For several years, Antora is known as a site generator for documentation which pulls AsciiDoc content from multiple Git repositories at once to support a docs as code approach. In 2022, Antora made the leap to open its publishing process to plugins: They allow pulling information dynamically during the build process to blend generated and hand written content, and forward the content not only to a static HTML site, but other targets like PDF as well. This talk outlines how the Eclipse Che project used these extensions, and how it can be extended for custom needs.
Chris Meyns
AI ethics for tech writers
Generative AI tools, especially those using large language models (LLMs) such as Bing, Bard, and ChatGPT, or text-to-image models such as Stable Diffusion or DALL·E 2, have been taking the technical writing space by storm over the past year. While some tech writers have jumped right in, others have found themselves unsure, overwhelmed, or even consciously disengaging because of concerns.
My aim in this talk is to provide technical writers with a conceptual toolkit to help guide their ethical decision making about how and where to use generative AI tools. In doing so, I want to go beyond the valid, commonly-voiced concerns about shortcomings of the tools themselves—such as about toxicity, bias, unreliability, and risks of ‘hallucination’. Specifically, I’ll zoom in on concrete ethical challenges around the use of generative AI tools in three types of situation that will be familiar to many tech writers:
- the production of documentation;
- the use of documentation; and
- professional development and responsibility.
For each of these cases, I will foreground specific ethical issues that a tech writer might run into, and will point to how, and the extent to which, they can be addressed.
Generative AI tools are likely to have a huge continued impact on the technical writing craft and profession over the years to come.
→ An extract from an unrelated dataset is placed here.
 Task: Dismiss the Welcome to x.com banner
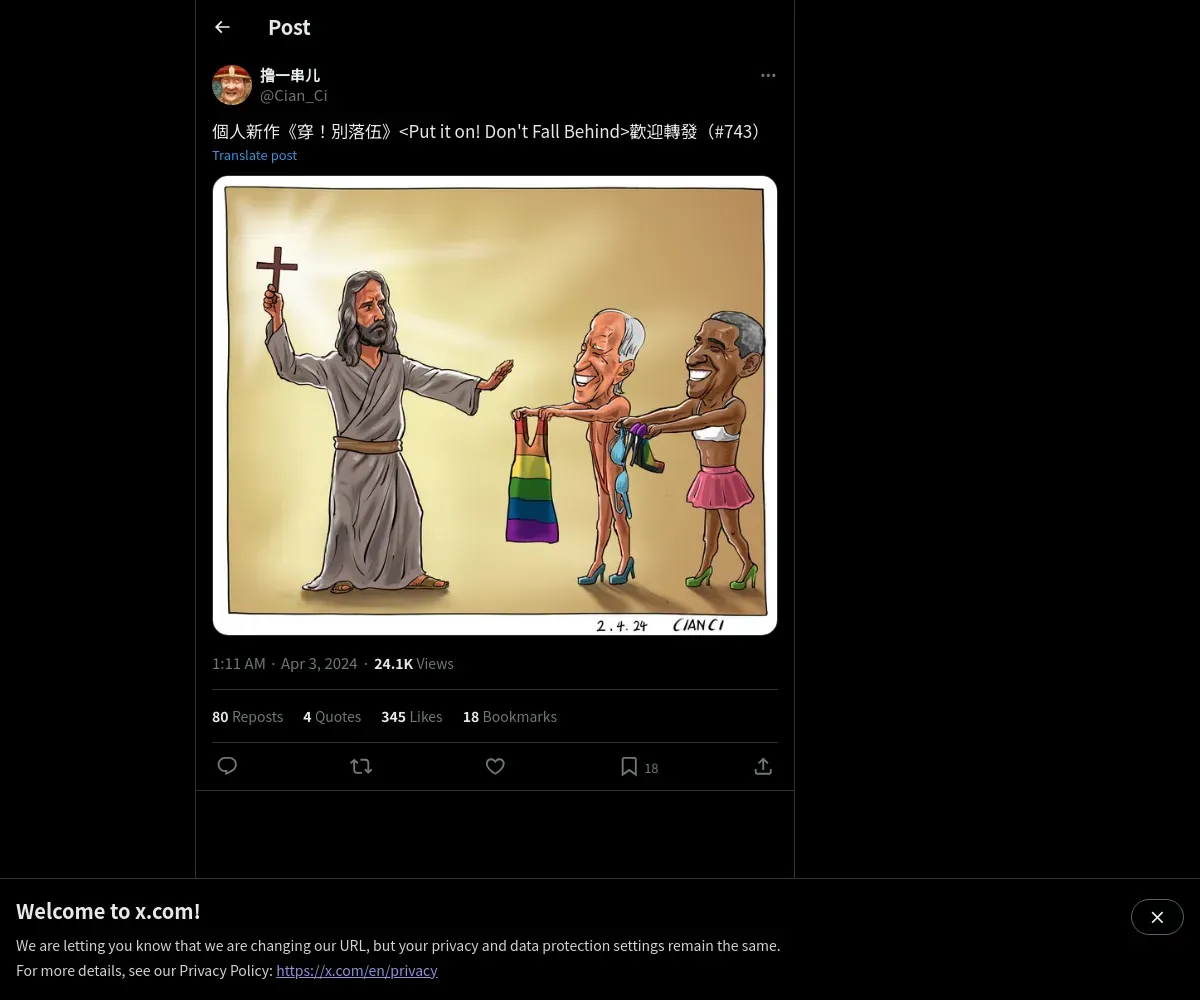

By building a conceptual toolkit, my aim is to empower tech writers to feel better equipped and more confident in navigating the sometimes murky ethical questions around using generative AI professionally in their work.
Lorna Mitchell
OpenAPI for Documentarians
OpenAPI descriptions are an excellent way of having all information about an API in one place, and making that available to many different tools. As a standard, it can be difficult to get started with, and the resulting files are often large and unwieldy. In this session, you'll get an overview of the structure of OpenAPI descriptions, details on taking advantage of OpenAPI features to create documentation, and some tips on working around common problems. We'll look at some of the tools available to help you through various stages of the API lifecycle, and how these fit into your documentation workflow. This session is recommended for technical writers, engineers, technical leaders and anyone else wanting to make their APIs a better place for developers.